Lorenzo Ramirez*1, T Arango1, D Shah2, M Morrow2, J Lee2, M Naji1, K Maffei3, M Bagarazzi2, P Tebas3, and J Boyer1

1Univ of Pennsylvania Perelman Sch of Med, Philadelphia, US; 2Inovio Pharmaceuticals, Blue Bell, PA, US; and 3Univ of Pennsylvania, Philadelphia, US

Background: The goal of eradicating the HIV reservoir has renewed interest in immunotherapeutic approaches to boost T cell responses against HIV+ cells. However, individuals chronically infected with HIV respond poorly to T cell vaccines. We evaluated the use of PENNVAX-B vaccine (a gag, pol, and env combination DNA vaccine) delivered by in vivo electroporation (EP) that has proven immunogenic in HIV– individuals (HVTN 080).

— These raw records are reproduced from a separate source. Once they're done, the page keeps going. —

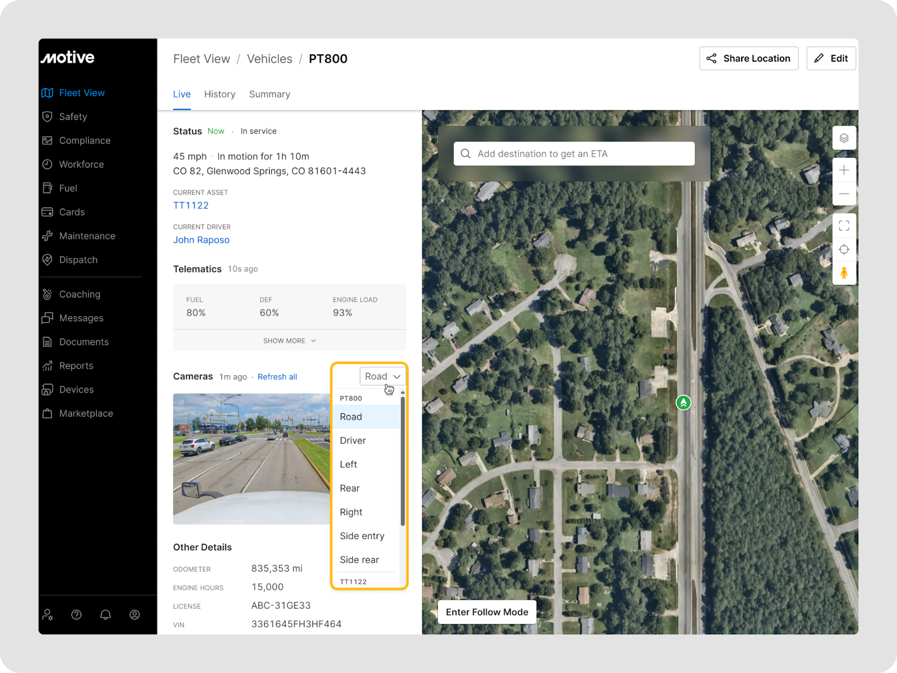Zoom out on the map
The height and width of the screenshot is (673, 897).
tap(844, 194)

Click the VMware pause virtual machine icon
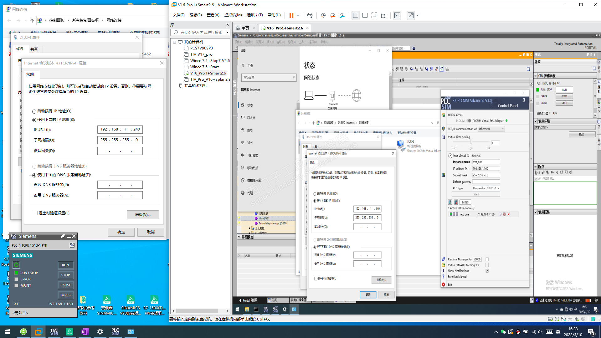(x=291, y=15)
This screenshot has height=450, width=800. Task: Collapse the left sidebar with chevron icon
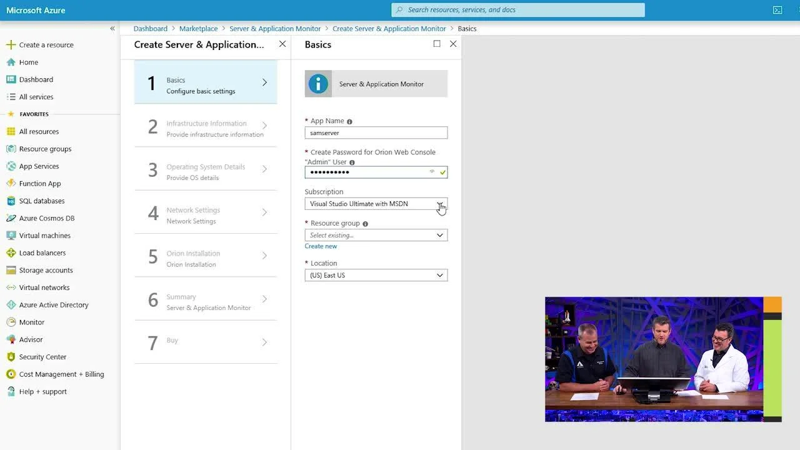tap(113, 29)
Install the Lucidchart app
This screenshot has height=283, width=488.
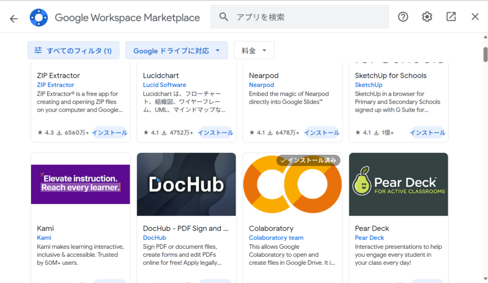[x=215, y=133]
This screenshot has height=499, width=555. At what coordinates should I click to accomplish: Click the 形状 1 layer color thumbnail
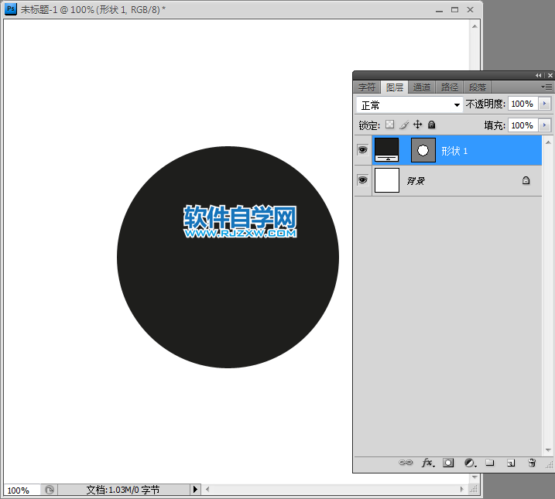[386, 149]
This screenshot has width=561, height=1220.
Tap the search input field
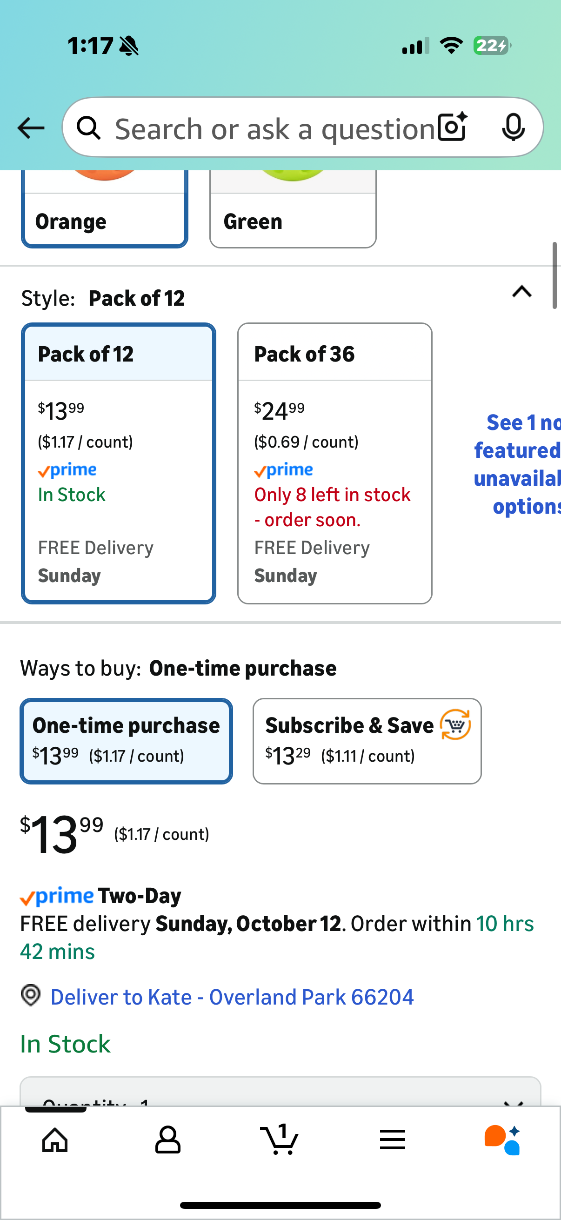coord(275,128)
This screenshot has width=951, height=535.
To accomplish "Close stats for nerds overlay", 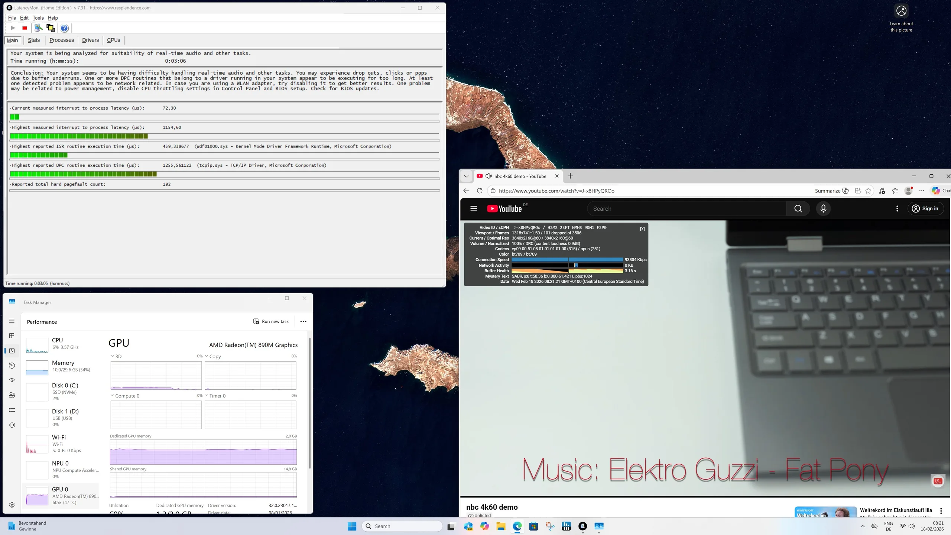I will 642,229.
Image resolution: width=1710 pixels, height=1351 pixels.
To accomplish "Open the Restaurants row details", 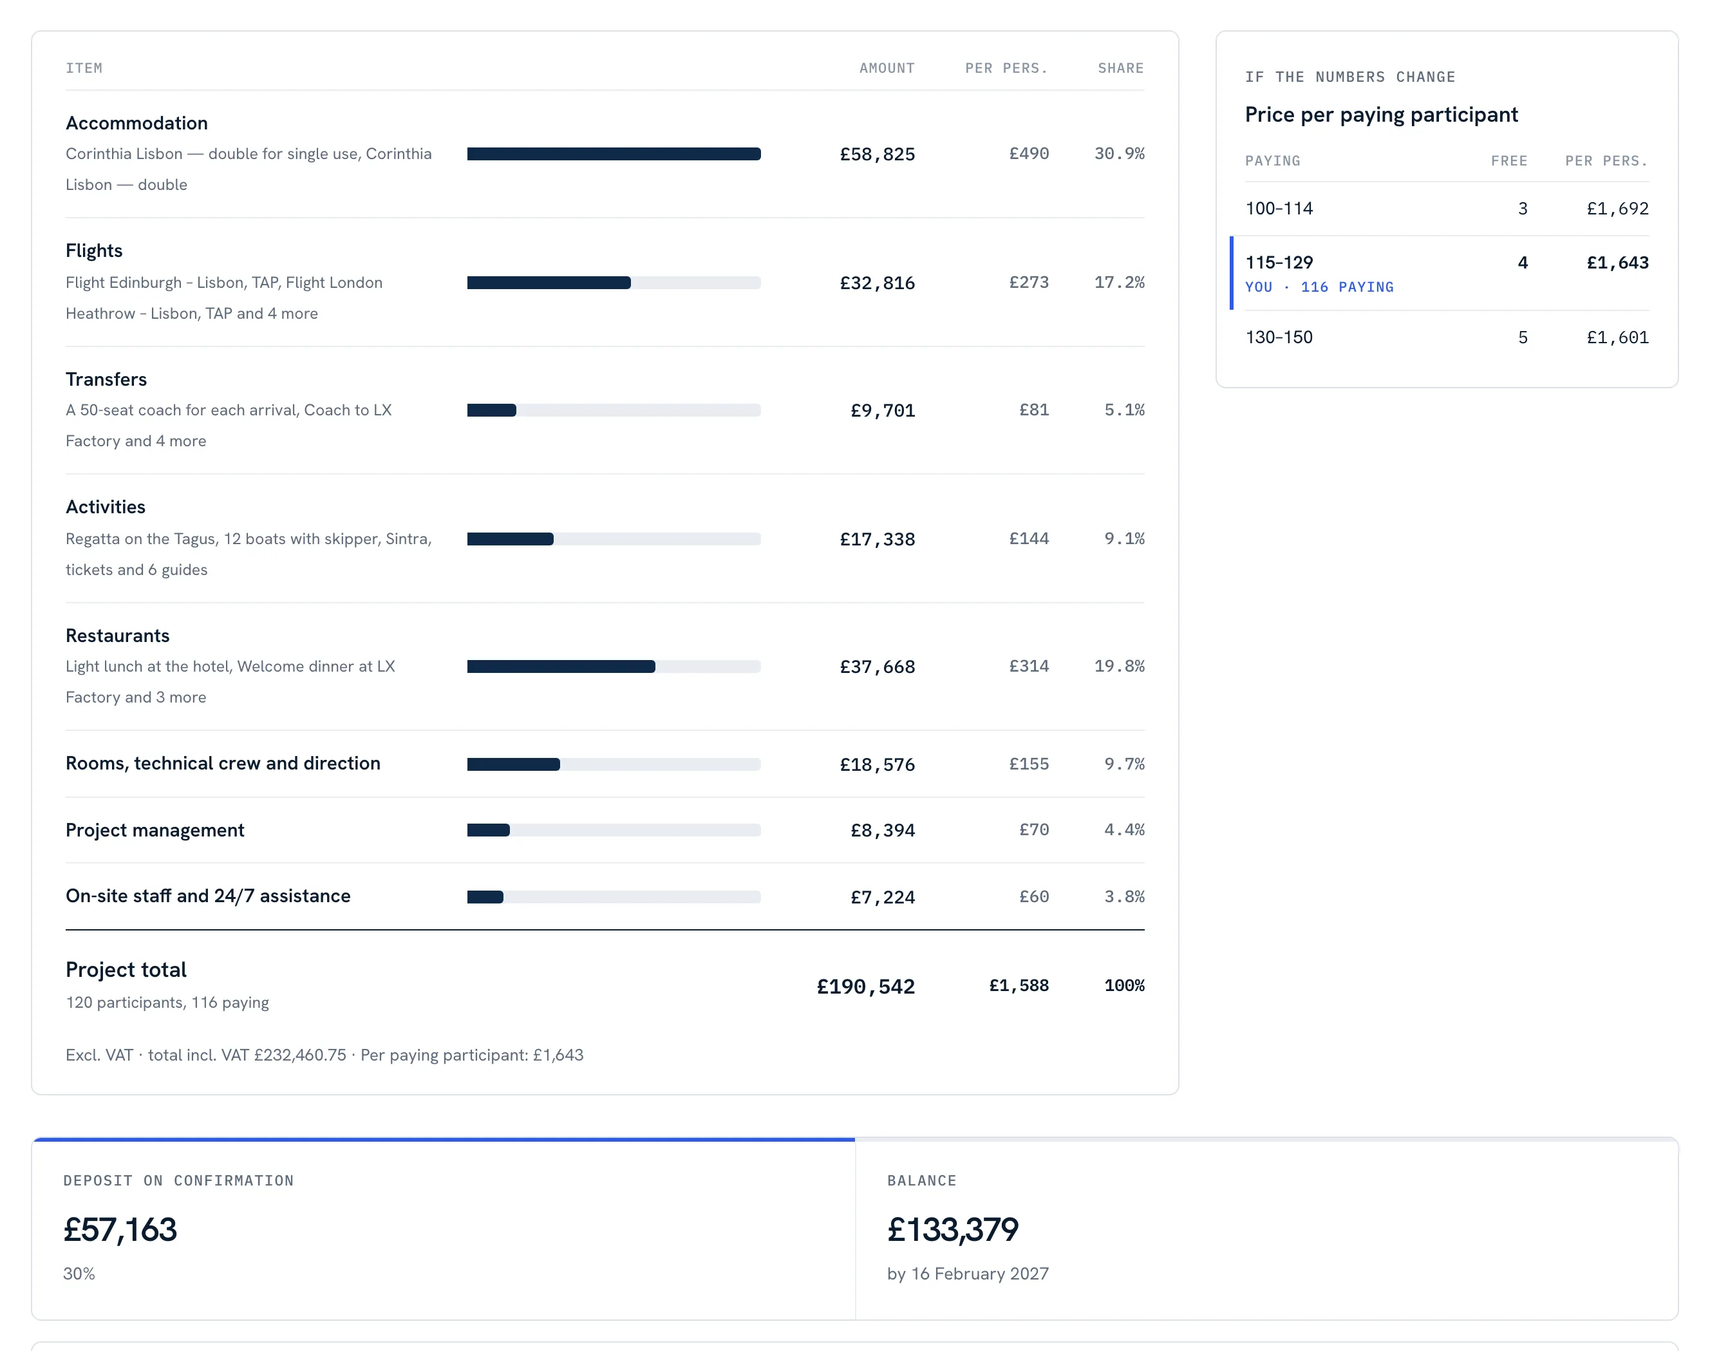I will [x=604, y=666].
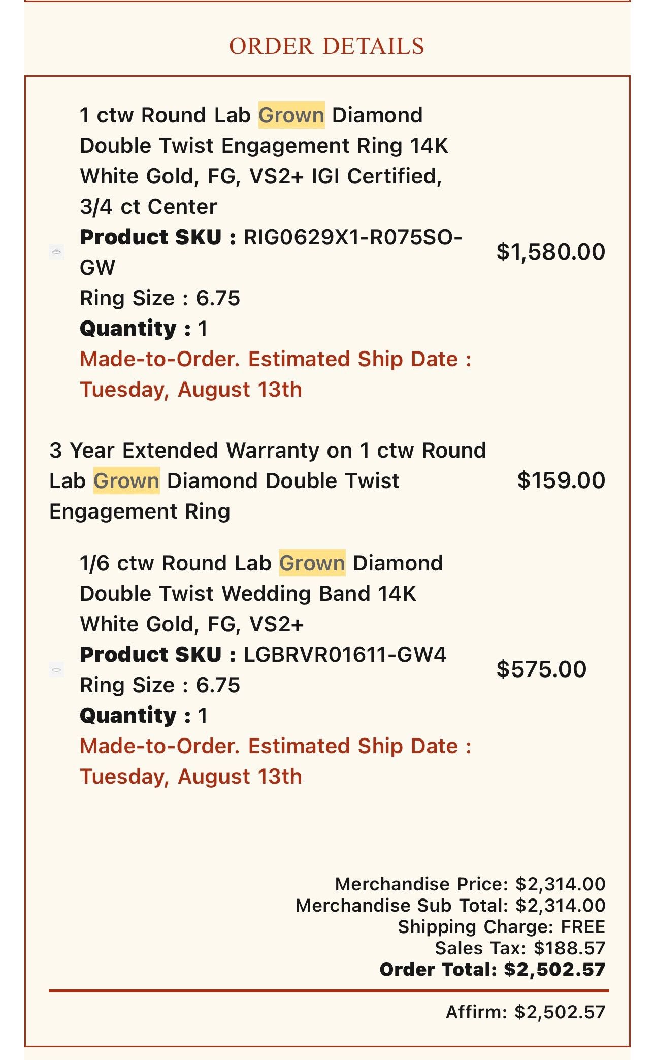Select the SKU RIG0629X1-R075SO-GW text
Screen dimensions: 655x1060
point(352,237)
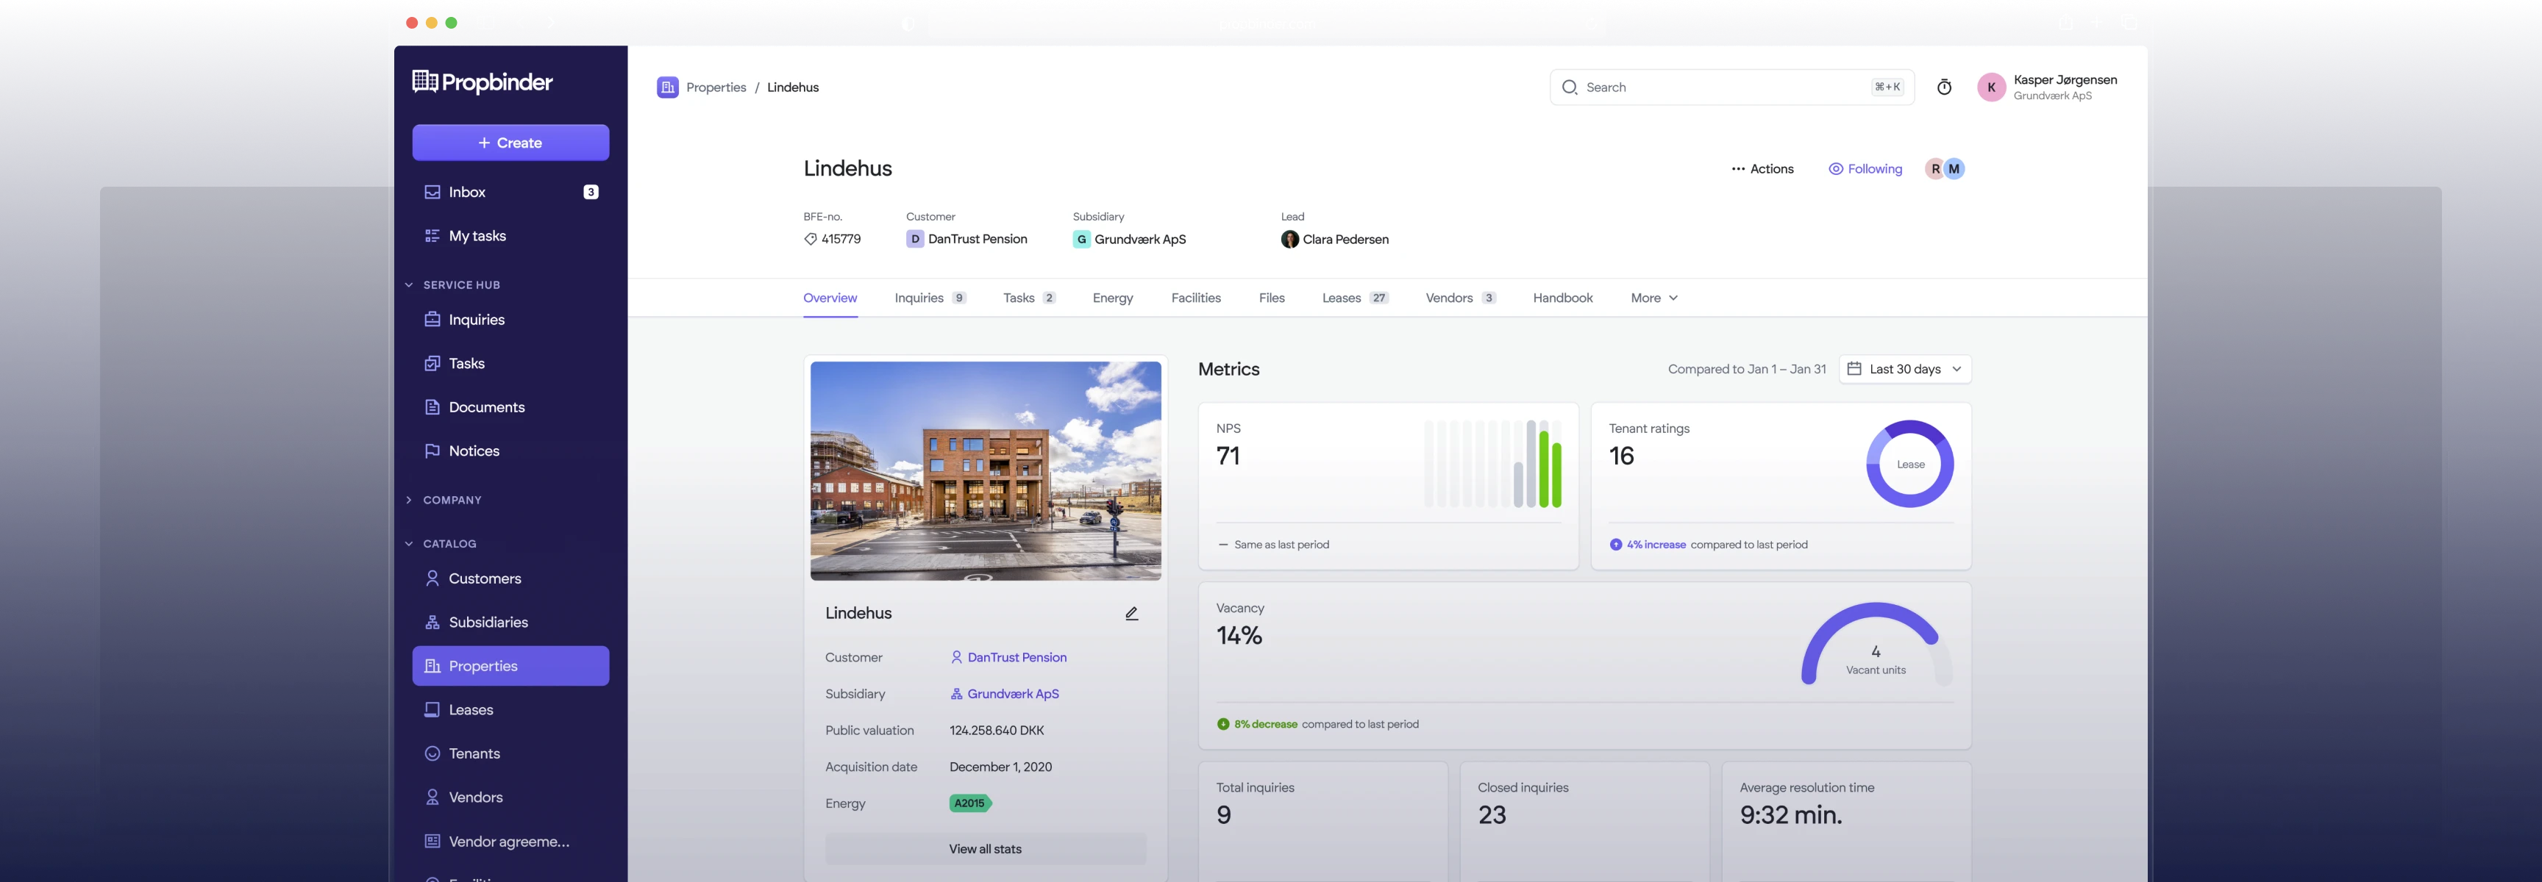Select the Energy tab
The height and width of the screenshot is (882, 2542).
coord(1112,298)
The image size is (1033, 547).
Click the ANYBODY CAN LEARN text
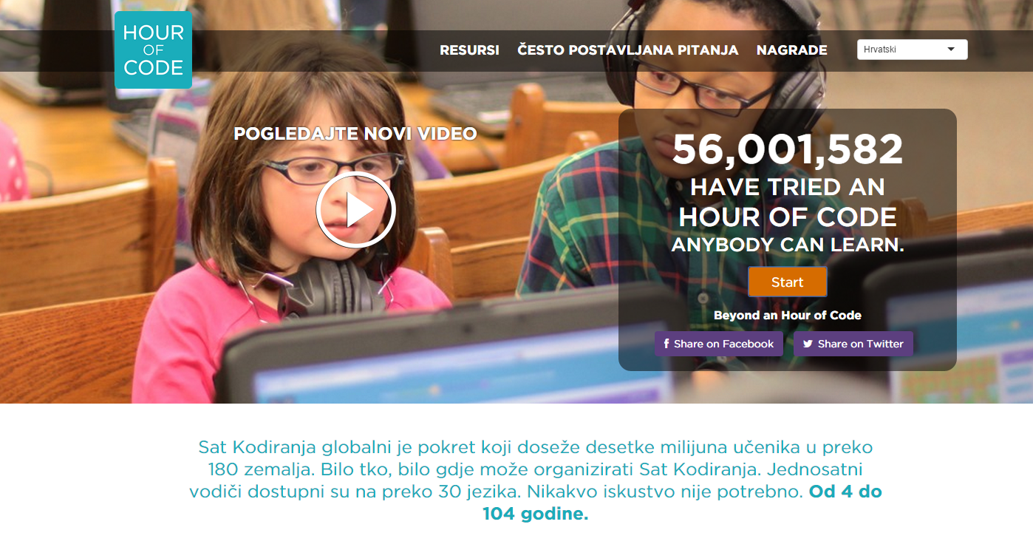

Methods: We conducted a phase 1 study in well controlled, ART treated, HIV+ individuals (HIV RNA <75 copies/mL, current CD4 >400/µL, and nadir CD4 cells >200 cells/µL). Subjects received 4 doses (at day 0, weeks 4, 8, and 16) of 3 mg PENNVAX-B (consisting of consensus sequence HIV gag, pol, and env immunogens) intramuscularly followed by EP. Standard IFN-? ELISpot assays were performed. Positive responses were determined using a one-way ANOVA followed by Dunnett’s test, comparing each time-point to baseline. We measured the potential of cells to lyse HIV-1+ cells by measuring CD8+CD107a+ Perforin+ Granzyme B+ responses, by standard flow cytometry. Subjects were considered responders to the vaccine if responses were 50% greater than baseline. Also, the subjects’ pre-vaccination cytokine profiles were examined using a 30 cytokine Luminex plasma assay. We compared baseline cytokine profiles of the subjects who responded via ELISpot or Flow assays to those who did not respond.

Results: 12 subjects were included. 92% were male and 58% black. The vaccine was safe and well tolerated. 10 of the 12 subjects (83%) showed significant vaccine-specific T cell responses in the form of IFN-? ELISpot to at least 1/3 vaccine antigens (gag, pol, or env) throughout the immunizations. ELISpot responses were primarily mediated by CD8+ T cells. 9/11 subjects tested showed a positive CD8+CD107a+ Perforin+ Granzyme B+ response. HIV-1+ individuals, despite having well-controlled viral replication showed significantly different cytokine profiles compared to healthy controls. Importantly, baseline IL-12 p70, and MCP-1 levels were directly associated with response to the HIV-1 therapeutic vaccine.

Conclusions: PENNVAX-B induced HIV-specific CTL responses in well-controlled HIV+ individuals. The pre-vaccination cytokine environment may provide the necessary signals for T cells to respond to therapeutic vaccination, suggesting that the cytokines examined could serve as potential adjuvants in a therapeutic vaccine strategy.